Some people took it as a challenge to see how smart I was. One guy asked me what Einstein won his nobel prize for. Unfortunately, I can never remember if it was Brownian Motion or the Photo-electric effect, and picked the wrong one. He of course knows that mere commoners all think it should be "Relativity". Then, coincidentally, as we were at energy park, standing next to the worlds most efficient refrigerator, I asked him if he knew that Einstein's name was on a patent for a refrigerator. He said he didn't.
...

I mentioned that Leo Szilard's name was also on the patent. He'd never heard of Leo.

In another interaction, I talked with a very nice lady from Switzerland, and the conversation again turned to Einstein, and I mistakenly said he was Austrian. She corrected me, that he was actually born in Germany. I suppose I mixed him up with Arnold Schwarzenegger or someone.
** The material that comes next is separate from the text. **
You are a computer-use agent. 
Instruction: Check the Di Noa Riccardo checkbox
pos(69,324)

hmmmm... This reminds me of an interaction with a coworker from about 20 years ago. We found an IQ quiz in a magazine, both took it, and she kicked my butt. Having never lost a magazine IQ challenge in my entire life, I immediately turned into one of the people I despise more than anything, a "You think you're so smart" type person, and asked her; "Ok then Miss Einstein, what does the "c" stand for in E=mc2"? She had not a clue.

In my defense, as a former nuclear power plant technician, I was prone to never make mistakes. (think; "really big boom", if you should) This apparently annoys people. One day, I made a mistake, and the aforementioned "Miss Einstein" did a "raise the roof", OmCheeto isn't perfect dance.
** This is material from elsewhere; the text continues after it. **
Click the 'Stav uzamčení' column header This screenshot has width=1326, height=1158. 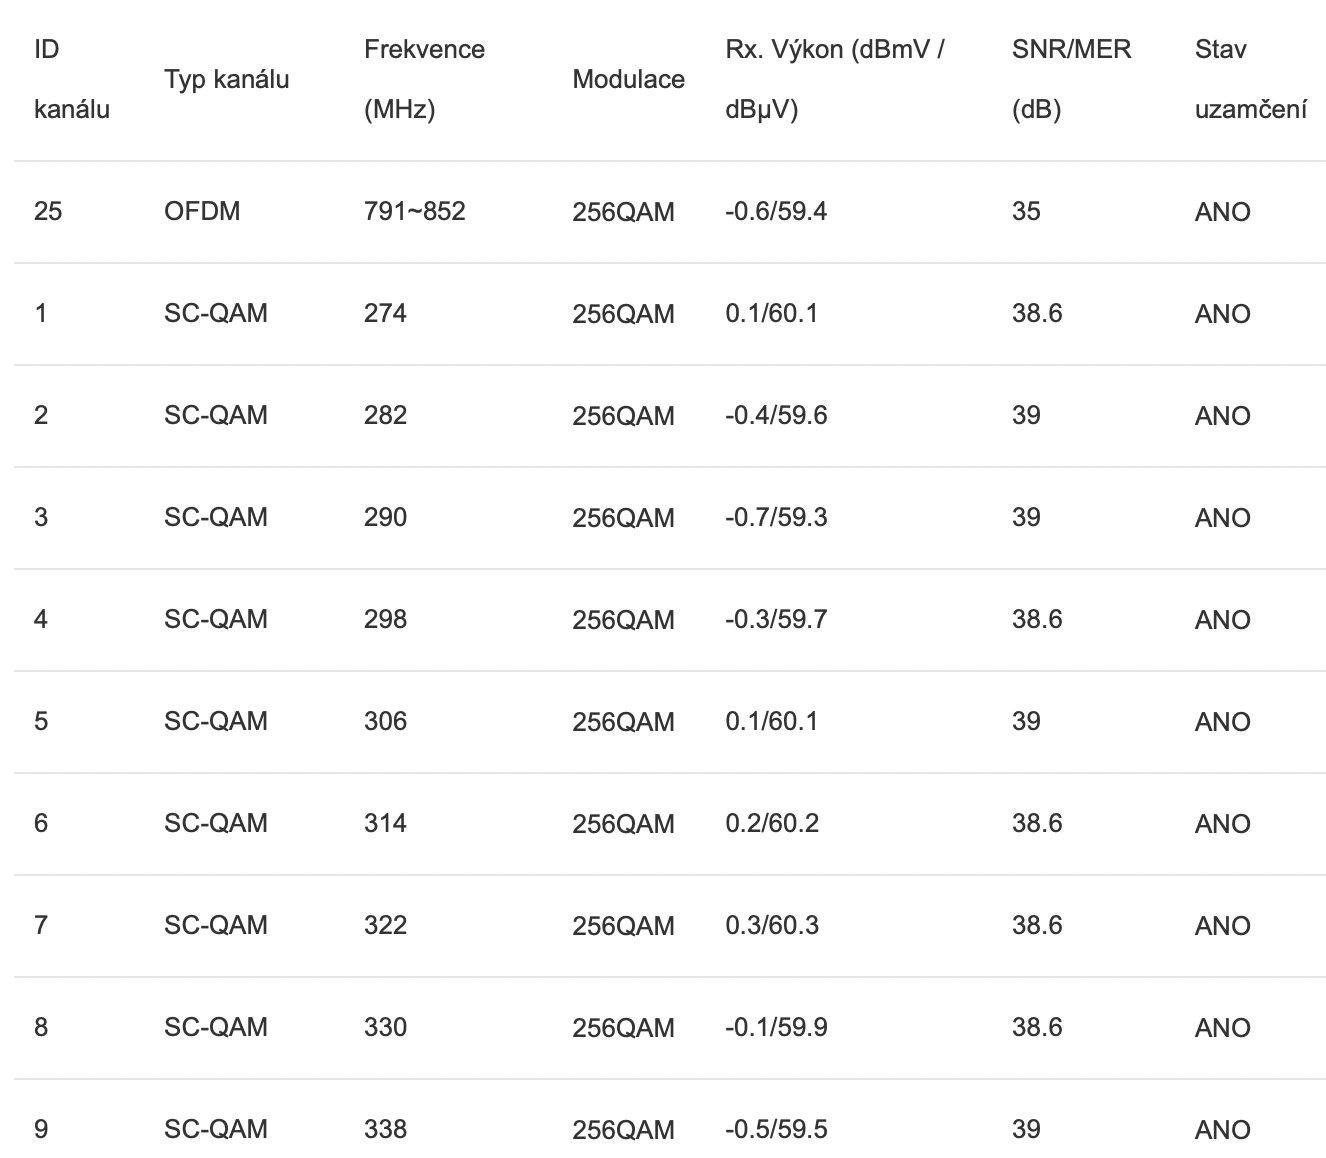point(1250,79)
I think I might be a perfectionist, as people still do little dances when they discover that I've made a mistake.
 
  • #38
D H said:
phd081310s.gif

In 7th grade, I was so good at basic math, I could do it all in my head. My teacher gave me an F on an exam one day because I didn't show my work.*

After 6 or so terms of Calculus, I couldn't figure out what 6 + 7 was without using my fingers.

*If there are any middle school math teachers out there, instead of giving the student an F, and accusing him/her of cheating, walk them up to the chalkboard, give them something twice as hard as anything on the exam, and see if they can do it in their head. You may be surprised.

I had a discussion with a young lady at work, who has a daughter who had experienced the same thing, and I recommended the above solution. The young ladies response was; "No, she's just lazy". End of conversation.
 
  • #39
And if anyone doubts my genius, just check out my Facebook post from yesterday:

OmCheeto said:
I made a pillow out of an old pair of pants and dryer lint one day. That reminds me, my dryer lint container* is full again. I need to make another pillow.

:tongue2:

----------------------------------
* After Lucy passed away, I had no other use for the container.
 
  • #40
Conversely, many mental calculators are rubbish at advanced math. http://en.wikipedia.org/wiki/Rüdiger_Gamm. Mental calculator world champion, and according to one of his interviews he barely passed high school level math.
 
  • #41
This is another story of another famous mathmetician, let's call him John von Neumann. ;)

One day, while teaching an advanced class, he was making the chalk dust fly. "So, you can see that we can simplify this equation thusly, and it becomes clear that we can remove the following terms from both sides of the equation, and, now we see that this variable can be replaced by this function and ..."

The class is totally lost. I mean, most of them are trying to figure what to change their majors to. A couple are resting their heads on the desk, drooling. One is banging his head on the desk, quietly.

The professor is about to wrap the lesson up: " ... and so, you can clearly see that the solution is obvious ..." He pauses, staring at the board, scratching his head. "It's obvious that ..." He trails off again. "It's ob- ..."

He sets down the chalk and walks slowly from the classroom, shaking his head. His students are dumbfounded. Is the class over? Should they leave? Such is von Neumann's reputation that no one is willing to leave first, so they sit there, conversing in hushed tones.

After 15 minutes, the door bursts open, and the professor strides rapidly to the blackboard. Picking up the chalk, he resumes the lesson. "I was right. It IS obvious ..."

Pah dum-bump.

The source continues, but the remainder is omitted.